Start of DATASET RECORDS

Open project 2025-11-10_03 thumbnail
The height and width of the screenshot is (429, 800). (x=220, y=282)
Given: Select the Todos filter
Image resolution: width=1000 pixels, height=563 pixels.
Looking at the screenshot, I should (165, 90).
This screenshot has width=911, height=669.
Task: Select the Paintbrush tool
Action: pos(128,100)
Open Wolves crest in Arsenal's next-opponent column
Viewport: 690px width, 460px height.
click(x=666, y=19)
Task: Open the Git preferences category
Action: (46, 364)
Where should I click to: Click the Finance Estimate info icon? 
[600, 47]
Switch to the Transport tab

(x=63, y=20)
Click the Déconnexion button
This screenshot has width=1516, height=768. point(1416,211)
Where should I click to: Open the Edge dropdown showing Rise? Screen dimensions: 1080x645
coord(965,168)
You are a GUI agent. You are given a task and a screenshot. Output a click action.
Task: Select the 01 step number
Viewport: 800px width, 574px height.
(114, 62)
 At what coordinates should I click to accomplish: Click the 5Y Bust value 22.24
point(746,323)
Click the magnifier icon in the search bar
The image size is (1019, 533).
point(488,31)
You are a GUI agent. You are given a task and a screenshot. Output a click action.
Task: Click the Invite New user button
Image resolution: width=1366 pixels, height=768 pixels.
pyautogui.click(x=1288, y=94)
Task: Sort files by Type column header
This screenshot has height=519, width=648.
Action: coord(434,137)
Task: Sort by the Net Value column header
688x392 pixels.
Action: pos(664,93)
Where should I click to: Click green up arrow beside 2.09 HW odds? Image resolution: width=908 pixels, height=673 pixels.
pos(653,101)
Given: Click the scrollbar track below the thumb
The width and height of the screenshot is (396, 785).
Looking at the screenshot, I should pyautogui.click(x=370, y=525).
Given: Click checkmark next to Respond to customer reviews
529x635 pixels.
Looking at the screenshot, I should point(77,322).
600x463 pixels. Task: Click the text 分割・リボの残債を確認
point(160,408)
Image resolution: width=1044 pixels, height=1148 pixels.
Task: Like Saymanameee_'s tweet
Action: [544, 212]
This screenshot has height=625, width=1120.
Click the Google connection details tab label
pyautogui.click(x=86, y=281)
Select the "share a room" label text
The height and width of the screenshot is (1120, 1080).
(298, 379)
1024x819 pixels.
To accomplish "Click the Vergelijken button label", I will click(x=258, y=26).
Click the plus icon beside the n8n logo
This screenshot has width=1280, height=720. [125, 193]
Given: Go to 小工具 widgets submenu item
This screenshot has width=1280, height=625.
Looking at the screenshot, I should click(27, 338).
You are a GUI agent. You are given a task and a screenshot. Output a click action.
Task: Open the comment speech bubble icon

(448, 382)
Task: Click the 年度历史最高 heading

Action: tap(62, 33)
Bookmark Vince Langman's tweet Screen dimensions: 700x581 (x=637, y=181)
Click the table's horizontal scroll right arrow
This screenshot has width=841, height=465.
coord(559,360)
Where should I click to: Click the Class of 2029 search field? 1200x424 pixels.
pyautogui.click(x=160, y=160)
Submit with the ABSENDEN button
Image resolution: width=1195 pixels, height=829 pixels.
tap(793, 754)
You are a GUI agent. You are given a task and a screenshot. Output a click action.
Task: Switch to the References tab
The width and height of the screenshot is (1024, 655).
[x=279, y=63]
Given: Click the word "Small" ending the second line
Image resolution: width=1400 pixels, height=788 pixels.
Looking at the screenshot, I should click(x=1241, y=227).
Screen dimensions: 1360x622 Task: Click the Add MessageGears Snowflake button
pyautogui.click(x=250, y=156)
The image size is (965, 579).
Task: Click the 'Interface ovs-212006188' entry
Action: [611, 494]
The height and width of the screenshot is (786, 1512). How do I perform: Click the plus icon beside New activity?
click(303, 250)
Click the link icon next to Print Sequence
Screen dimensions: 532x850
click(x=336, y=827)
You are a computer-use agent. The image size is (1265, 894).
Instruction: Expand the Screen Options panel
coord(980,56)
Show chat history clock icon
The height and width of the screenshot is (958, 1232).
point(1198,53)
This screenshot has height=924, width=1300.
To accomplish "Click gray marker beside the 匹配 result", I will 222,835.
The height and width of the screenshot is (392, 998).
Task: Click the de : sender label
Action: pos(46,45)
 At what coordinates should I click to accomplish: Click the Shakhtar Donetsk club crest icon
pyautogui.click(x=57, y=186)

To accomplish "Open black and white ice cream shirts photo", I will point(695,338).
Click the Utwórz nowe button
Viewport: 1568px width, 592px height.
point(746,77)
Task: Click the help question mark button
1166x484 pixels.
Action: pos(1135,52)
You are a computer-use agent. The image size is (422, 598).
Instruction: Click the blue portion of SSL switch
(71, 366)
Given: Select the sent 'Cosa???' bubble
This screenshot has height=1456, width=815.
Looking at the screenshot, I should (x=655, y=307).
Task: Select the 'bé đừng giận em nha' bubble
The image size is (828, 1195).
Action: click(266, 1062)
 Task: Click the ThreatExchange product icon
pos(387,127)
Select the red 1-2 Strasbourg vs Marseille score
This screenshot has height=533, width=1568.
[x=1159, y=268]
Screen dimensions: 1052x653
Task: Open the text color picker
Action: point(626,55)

End of DATASET RECORDS

— WORK TO BE COMPLETED —
The material is to be output in full, exactly as it stands.

— RESPONSE TO THE TASK —
Open project 2025-11-10_03 thumbnail
The height and width of the screenshot is (429, 800). (x=220, y=282)
Given: Select the Todos filter
Image resolution: width=1000 pixels, height=563 pixels.
Looking at the screenshot, I should (165, 90).
This screenshot has width=911, height=669.
Task: Select the Paintbrush tool
Action: pos(128,100)
Open Wolves crest in Arsenal's next-opponent column
Viewport: 690px width, 460px height.
click(x=666, y=19)
Task: Open the Git preferences category
Action: (46, 364)
Where should I click to: Click the Finance Estimate info icon? 
[600, 47]
Switch to the Transport tab

(x=63, y=20)
Click the Déconnexion button
This screenshot has width=1516, height=768. point(1416,211)
Where should I click to: Open the Edge dropdown showing Rise? Screen dimensions: 1080x645
coord(965,168)
You are a GUI agent. You are given a task and a screenshot. Output a click action.
Task: Select the 01 step number
Viewport: 800px width, 574px height.
(114, 62)
 At what coordinates should I click to accomplish: Click the 5Y Bust value 22.24
point(746,323)
Click the magnifier icon in the search bar
The image size is (1019, 533).
point(488,31)
You are a GUI agent. You are given a task and a screenshot. Output a click action.
Task: Click the Invite New user button
Image resolution: width=1366 pixels, height=768 pixels.
pyautogui.click(x=1288, y=94)
Task: Sort files by Type column header
This screenshot has height=519, width=648.
Action: coord(434,137)
Task: Sort by the Net Value column header
688x392 pixels.
Action: pos(664,93)
Where should I click to: Click green up arrow beside 2.09 HW odds? Image resolution: width=908 pixels, height=673 pixels.
pos(653,101)
Given: Click the scrollbar track below the thumb
The width and height of the screenshot is (396, 785).
Looking at the screenshot, I should pyautogui.click(x=370, y=525).
Given: Click checkmark next to Respond to customer reviews
529x635 pixels.
Looking at the screenshot, I should point(77,322).
600x463 pixels. Task: Click the text 分割・リボの残債を確認
point(160,408)
Image resolution: width=1044 pixels, height=1148 pixels.
Task: Like Saymanameee_'s tweet
Action: [544, 212]
This screenshot has height=625, width=1120.
Click the Google connection details tab label
pyautogui.click(x=86, y=281)
Select the "share a room" label text
The height and width of the screenshot is (1120, 1080).
(298, 379)
1024x819 pixels.
To accomplish "Click the Vergelijken button label", I will click(x=258, y=26).
Click the plus icon beside the n8n logo
This screenshot has width=1280, height=720. [125, 193]
Given: Go to 小工具 widgets submenu item
This screenshot has width=1280, height=625.
Looking at the screenshot, I should click(27, 338).
You are a GUI agent. You are given a task and a screenshot. Output a click action.
Task: Open the comment speech bubble icon

(448, 382)
Task: Click the 年度历史最高 heading

Action: tap(62, 33)
Bookmark Vince Langman's tweet Screen dimensions: 700x581 (x=637, y=181)
Click the table's horizontal scroll right arrow
This screenshot has width=841, height=465.
coord(559,360)
Where should I click to: Click the Class of 2029 search field? 1200x424 pixels.
pyautogui.click(x=160, y=160)
Submit with the ABSENDEN button
Image resolution: width=1195 pixels, height=829 pixels.
tap(793, 754)
You are a GUI agent. You are given a task and a screenshot. Output a click action.
Task: Switch to the References tab
The width and height of the screenshot is (1024, 655).
[x=279, y=63]
Given: Click the word "Small" ending the second line
Image resolution: width=1400 pixels, height=788 pixels.
Looking at the screenshot, I should click(x=1241, y=227).
Screen dimensions: 1360x622 Task: Click the Add MessageGears Snowflake button
pyautogui.click(x=250, y=156)
The image size is (965, 579).
Task: Click the 'Interface ovs-212006188' entry
Action: [611, 494]
The height and width of the screenshot is (786, 1512). How do I perform: Click the plus icon beside New activity?
click(303, 250)
Click the link icon next to Print Sequence
Screen dimensions: 532x850
click(x=336, y=827)
You are a computer-use agent. The image size is (1265, 894).
Instruction: Expand the Screen Options panel
coord(980,56)
Show chat history clock icon
The height and width of the screenshot is (958, 1232).
point(1198,53)
This screenshot has height=924, width=1300.
To accomplish "Click gray marker beside the 匹配 result", I will 222,835.
The height and width of the screenshot is (392, 998).
Task: Click the de : sender label
Action: pos(46,45)
 At what coordinates should I click to accomplish: Click the Shakhtar Donetsk club crest icon
pyautogui.click(x=57, y=186)

To accomplish "Open black and white ice cream shirts photo", I will point(695,338).
Click the Utwórz nowe button
Viewport: 1568px width, 592px height.
point(746,77)
Task: Click the help question mark button
1166x484 pixels.
Action: pos(1135,52)
You are a computer-use agent. The image size is (422, 598).
Instruction: Click the blue portion of SSL switch
(71, 366)
Given: Select the sent 'Cosa???' bubble
This screenshot has height=1456, width=815.
Looking at the screenshot, I should (x=655, y=307).
Task: Select the 'bé đừng giận em nha' bubble
The image size is (828, 1195).
Action: click(266, 1062)
 Task: Click the ThreatExchange product icon
pos(387,127)
Select the red 1-2 Strasbourg vs Marseille score
This screenshot has height=533, width=1568.
[x=1159, y=268]
Screen dimensions: 1052x653
Task: Open the text color picker
Action: point(626,55)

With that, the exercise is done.